**Exercise aim:**
Each line of the material holding the word "Given" must be identified and copied.

**Extracted records:**
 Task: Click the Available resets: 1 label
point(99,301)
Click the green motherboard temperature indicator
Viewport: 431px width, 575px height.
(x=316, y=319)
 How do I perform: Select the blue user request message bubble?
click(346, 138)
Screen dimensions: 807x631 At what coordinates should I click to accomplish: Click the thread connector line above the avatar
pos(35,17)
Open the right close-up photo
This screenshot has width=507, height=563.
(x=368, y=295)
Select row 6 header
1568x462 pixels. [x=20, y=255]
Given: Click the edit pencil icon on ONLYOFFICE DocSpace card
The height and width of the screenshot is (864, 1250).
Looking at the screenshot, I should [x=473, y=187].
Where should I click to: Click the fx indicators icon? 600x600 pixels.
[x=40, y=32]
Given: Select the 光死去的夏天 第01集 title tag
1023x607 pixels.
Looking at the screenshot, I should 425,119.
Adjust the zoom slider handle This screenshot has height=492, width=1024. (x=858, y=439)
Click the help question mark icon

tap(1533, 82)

**Expected answer:**
Given: Click the edit pencil icon on ONLYOFFICE DocSpace card
Given: Select the 光死去的夏天 第01集 title tag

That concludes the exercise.